[Tasks to carry out]
[1] Retype the part of the review comment on the cancel-vs-finish race that opens with the words containing "Concerns / suggestions" and closes with "(and vice versa).".
[2] In the review comment on the cancel-vs-finish race, shorten the paragraph that begins "If Finish is already queued on the transport" while keeping its main facts.
[3] Write what comes next in the review comment on the cancel-vs-finish race, starting after its last sentence.

Concerns / suggestions

1. Cancel-vs-finish race contradicts wire-level "mutually exclusive" wording (medium)

Finish doc in udf_protocol.proto says:

// Exactly one of [[Finish]] or [[Cancel]] is sent per Execute stream;
// they are mutually exclusive. If the engine has already sent
// [[Finish]] it MUST NOT send [[Cancel]] afterwards (and vice versa).
message Finish {}

…but the new Scala doc on WorkerSession describes a benign race:

 * Cancel-vs-finish race: when the session driver has finished
 * sending input (and therefore queued an implicit finish on the
 * underlying transport) and a [[cancel]] arrives concurrently, both
 * are valid stream-terminating actions; the response side carries
 * either a `FinishResponse` or a `CancelResponse` depending on which
 * the worker observes first, and either is acceptable to the caller.

If Finish is already queued on the transport and cancel() then writes Cancel, the engine has, on the wire, sent both — violating the proto's MUST NOT. Two reconciliations are possible, please pick one and state it clearly in the proto:

  • a) The wire really does forbid both, so cancel() after a buffered Finish is a no-op on the transport (just an early gRPC half-close). Reword the Scala "queued an implicit finish" sentence to match.
  • b) The wire tolerates a Cancel after Finish only before any FinishResponse has been observed (the engine raced with itself, not with another client). Then the proto MUST NOT needs softening to "MUST NOT send Cancel after observing FinishResponse" or similar.

As written, the Scala doc invites engine implementations that the proto's strict reading prohibits.

[Data section]

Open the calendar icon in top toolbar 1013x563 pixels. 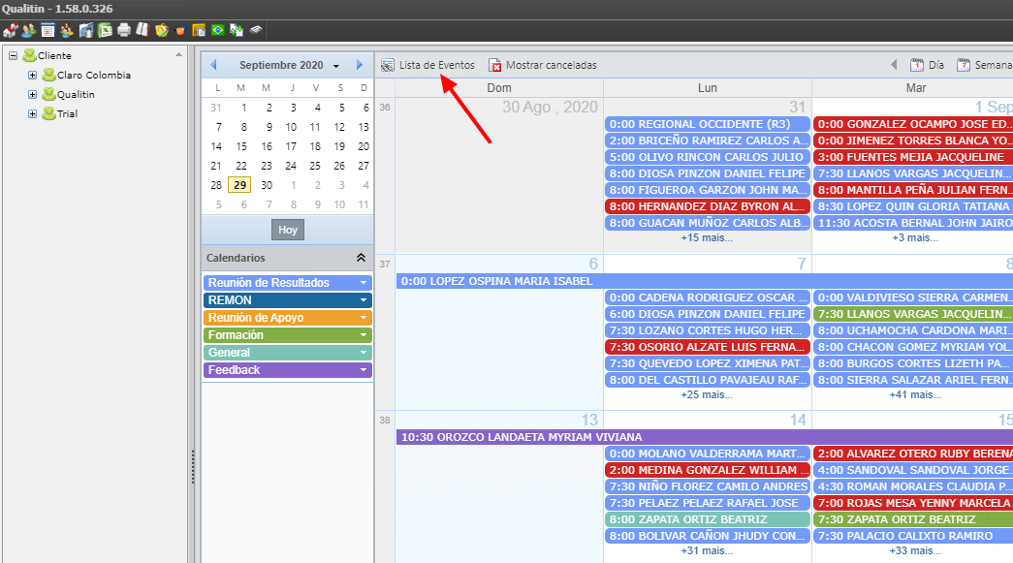pos(47,30)
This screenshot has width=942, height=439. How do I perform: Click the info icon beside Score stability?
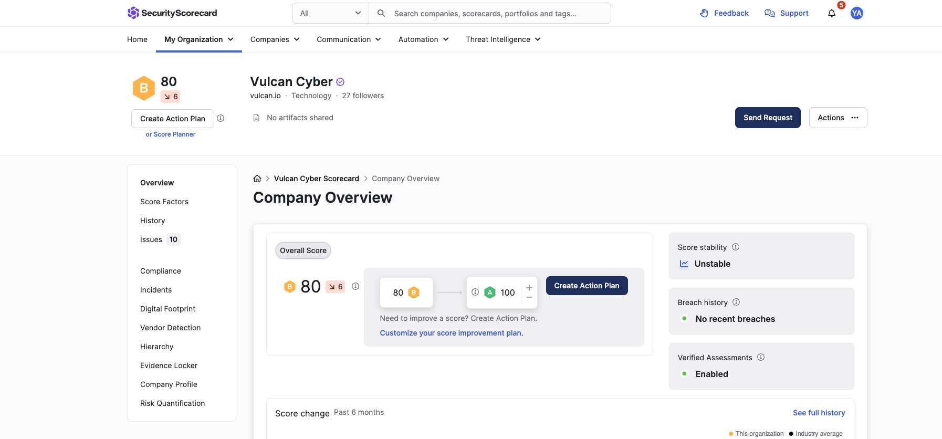click(x=736, y=247)
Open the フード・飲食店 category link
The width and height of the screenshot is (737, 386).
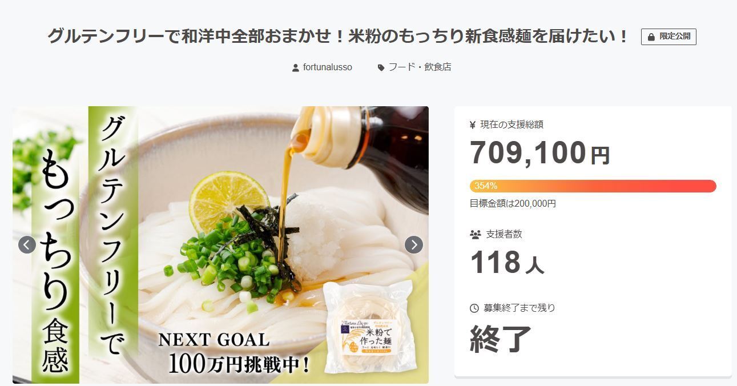pos(420,67)
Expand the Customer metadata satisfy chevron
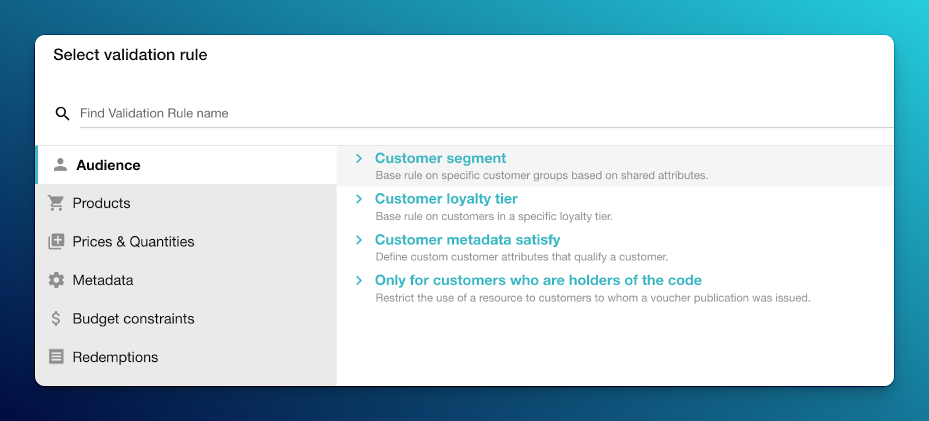The height and width of the screenshot is (421, 929). (x=359, y=239)
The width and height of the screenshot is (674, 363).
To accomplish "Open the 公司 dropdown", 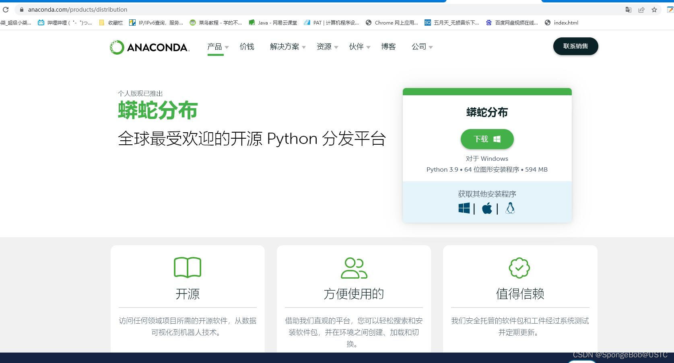I will [419, 47].
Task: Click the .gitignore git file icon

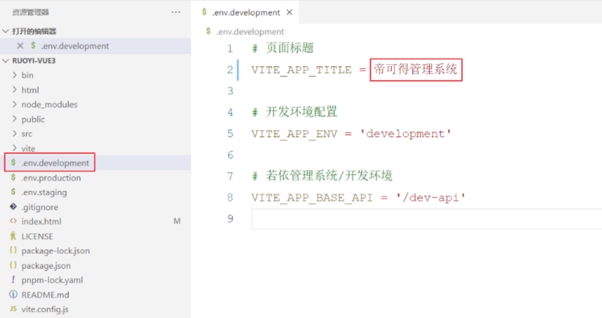Action: coord(13,206)
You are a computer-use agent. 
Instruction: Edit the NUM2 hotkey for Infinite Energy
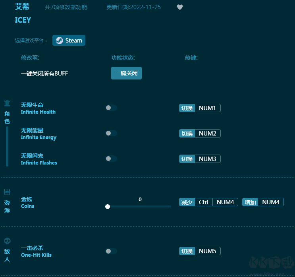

[Responses for each task]
[1]
Concerns / suggestions

1. Cancel-vs-finish race contradicts wire-level "mutually exclusive" wording (medium)

Finish doc in udf_protocol.proto says:

// Exactly one of [[Finish]] or [[Cancel]] is sent per Execute stream;
// they are mutually exclusive. If the engine has already sent
// [[Finish]] it MUST NOT send [[Cancel]] afterwards (and vice versa).

[2] If Finish is already queued and cancel() then writes Cancel, the engine has sent both on the wire, which violates the proto's MUST NOT. One of two reconciliations should be chosen and stated clearly in the proto.

[3]
2. InitResponse timing vs. PayloadChunk is ambiguous (low/medium)

PayloadChunk says "The single InitResponse covers Init plus all of its chunks together", implying the worker must wait until chunking completes. But the order diagram doesn't say this explicitly, and it interacts with the optional PayloadChunk.last early-completion hint:

    bytes data = 1;

    // (Optional) Set to true on the final chunk. Receivers MAY use
    // this as an early signal that the payload is complete and
    // decoding can begin; receivers that prefer to wait for the
    // first [[DataRequest]] (which marks the end of the chunking
    // phase) MAY ignore this. When unset, the receiver determines
    // completeness by the arrival of the first [[DataRequest]].
    optional bool last = 2;

Two questions worth pinning down:

  • Is the worker permitted to send InitResponse before observing all PayloadChunk messages (e.g., as soon as it's decoded enough to start)? Or must it wait until the chunking phase is complete?
  • If last is unset, the receiver can only detect end-of-chunking by the first DataRequest. That's fine for the worker, but it means InitResponse can never be sent until the first DataRequest arrives — i.e., the engine cannot block sending data on receiving InitResponse. If that's the intent, say so; otherwise consider making last true mandatory when chunking is used.

3. No protocol/version field on Init (medium)

WorkerCapabilities (in worker_spec.proto) presumably handles up-front capability negotiation, but a protocol_version (or min_required_version) on Init would make per-stream rollout and rollback much simpler, especially before the engine has fully read the worker spec. Worth at least reserving a field number for it now, even if not populated.

4. Unknown UDFWorkerDataFormat values (low)

Init says receivers MUST reject UDF_WORKER_DATA_FORMAT_UNSPECIFIED, which is good, but doesn't say what to do with values outside the worker's supported set (e.g., a newer client picks PARQUET=2 that the worker doesn't speak). proto3 will pass unknown enums through as numeric values; the doc should say the worker MUST reject any value not in its declared WorkerCapabilities.supported_data_formats.

5. WorkerResponse should require matching branch (low)

message WorkerResponse {
    // Exactly one branch MUST be set, mirroring the request oneof.
    oneof manage {
        HeartbeatResponse heartbeat = 1;
        ShutdownResponse  shutdown  = 2;
    }
}

"Mirroring" is implicit. Suggest tightening to "The engine MUST receive a response whose oneof branch matches the request's branch; a mismatched response is a protocol error."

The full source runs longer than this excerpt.